Le parecía imposible escribir si no rendía cuentas de su mundo interior y de la manera en que el mundo objetivo se le aparecía. La verdadera literatura, en Sartre, comienza ahí donde la filosofía se detiene. Como autor dramático no trató de renovar las formas, sino de depurar el contenido mediante un retorno a lo trágico. La libertad humana, que él encuentra en las tragedias griegas de Sófocles y de Esquilo, es el motivo principal decantado por Sartre, que entiende que lo más conmovedor que puede mostrar el teatro es una personalidad en formación, el momento de la opción, la decisión libre que compromete una moral y toda una vida.

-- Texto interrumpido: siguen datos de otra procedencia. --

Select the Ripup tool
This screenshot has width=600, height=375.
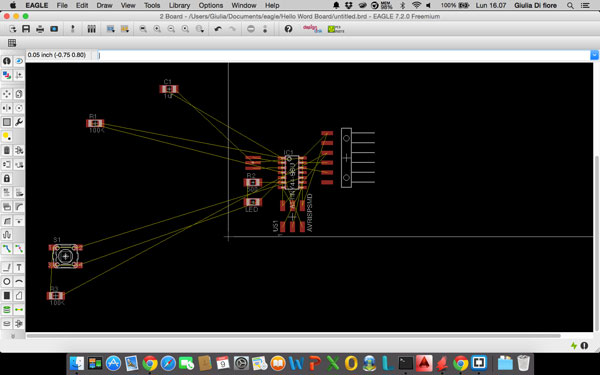(19, 249)
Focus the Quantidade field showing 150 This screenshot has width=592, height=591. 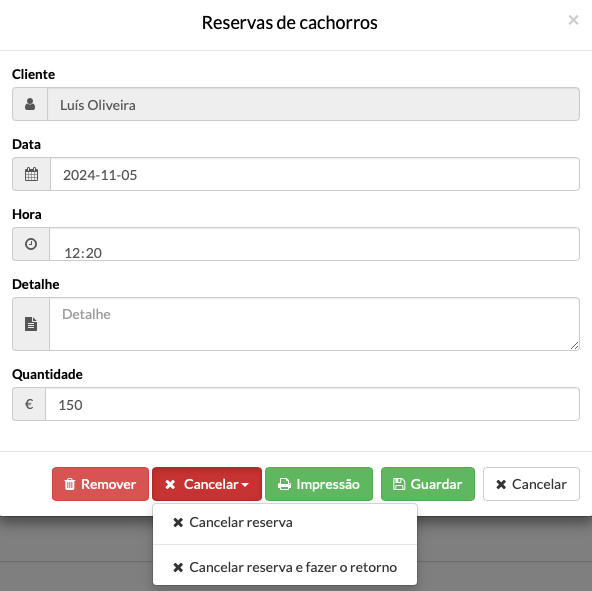pyautogui.click(x=312, y=404)
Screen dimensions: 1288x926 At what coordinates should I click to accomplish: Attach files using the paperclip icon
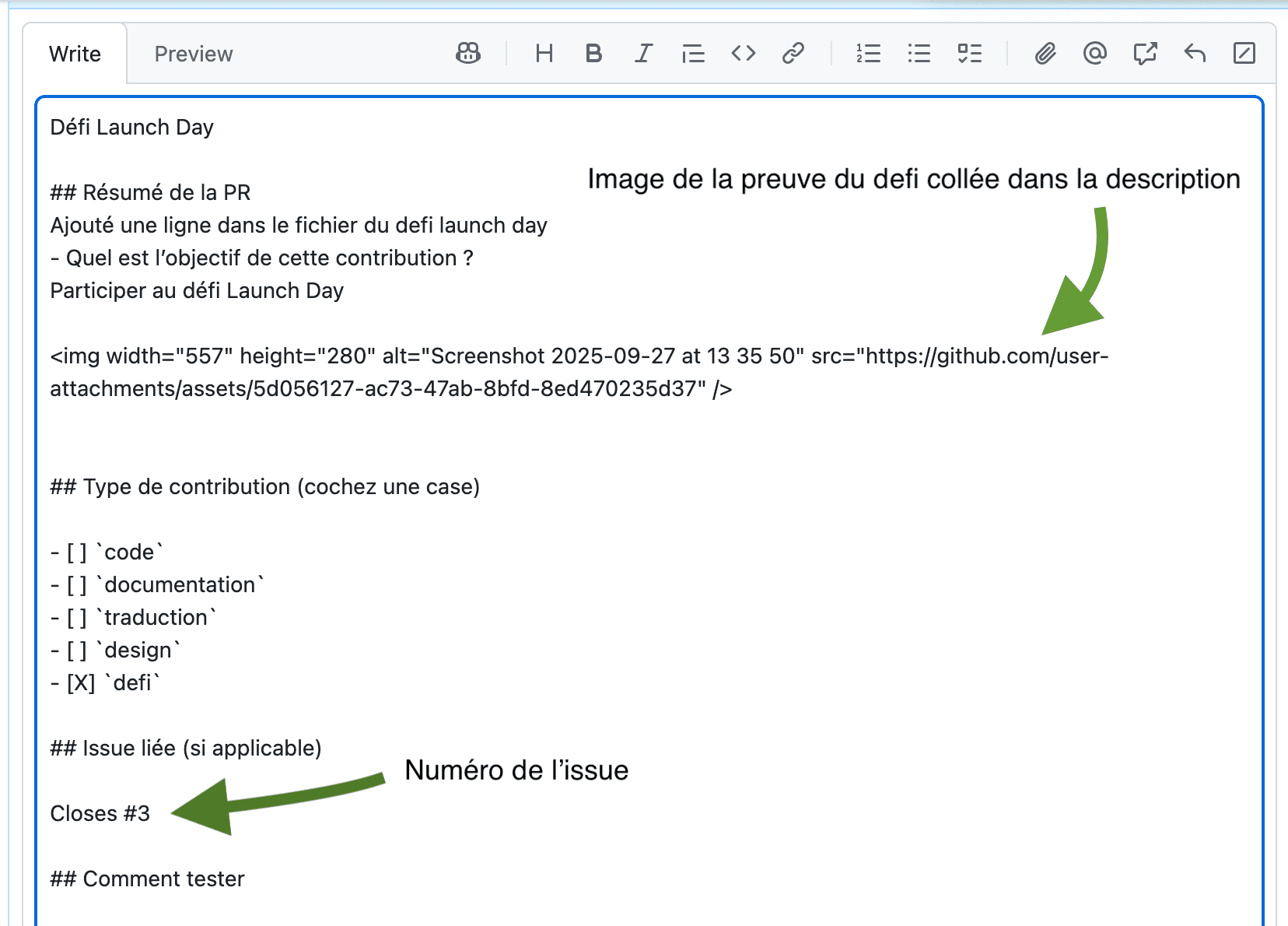[x=1045, y=53]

Las criaturas sartreanas son lanzadas o puestas en situaciones extremas y universales. Si estas piezas “apestan”, si están escritas en contra de sí mismo, es decir en contra de todos, no extraña que la violencia, la crueldad y la acidez revelen, en parte, el mecanismo que el autor utiliza para desmontar las certezas espirituales de los personajes, pero al mismo tiempo de sus lectores. El héroe de El diablo y el buen Dios, Goetz, después de perder en una partida de dados opta por hacer el Bien con el mismo empecinamiento con el que antes hacía el Mal. El camino que sigue Goetz es el camino de la libertad: pasa de la creencia en Dios al ateísmo, de una moral abstracta, sin lugar ni tiempo, a una opción concreta. Goetz le reprocha al cura Heinrich: “Dos partidos se enfrentan y tú pretendes pertenecer a los dos a la vez... un traidor que traiciona es un traidor que se acepta”. En A puerta cerrada (1943), Sartre coloca a Inés, Estelle y Garcin en el infierno. Y Garcin dice: “El infierno son los otros”, frase que ha sufrido el desgaste de la repetición y de las interpretaciones equívocas. “Lo que yo diga sobre mí siempre contiene el juicio de otro. Lo que yo siento en mí está viciado del juicio de los demás. Lo cual quiere decir que si establezco mal las relaciones me coloco en total dependencia con respecto a los demás. Y entonces estoy efectivamente en un infierno”, aclaró Sartre. “Y existe una cantidad de gente en el mundo que está en un infierno porque depende excesivamente del juicio de los demás. Pero esto no quiere decir en absoluto que no se puede tener vínculos con los otros. Esto quiere decir simplemente que los demás tienen una importancia capital para cada uno de nosotros.”
Quizá no sólo el dramaturgo, sino el narrador de La náusea y el filósofo de Crítica de la razón dialéctica deberían ser revisitados ahora que el sujeto no está tan muerto como se proclamó dos décadas atrás. “No debo fijarme límites a mí mismo, y no debo permitir que otros los fijen por mí”, dijo el filósofo francés respecto de su deber como intelectual. Ese es el mejor legado sartreano: pensar sin ninguna restricción, incluso a riesgo de cometer errores.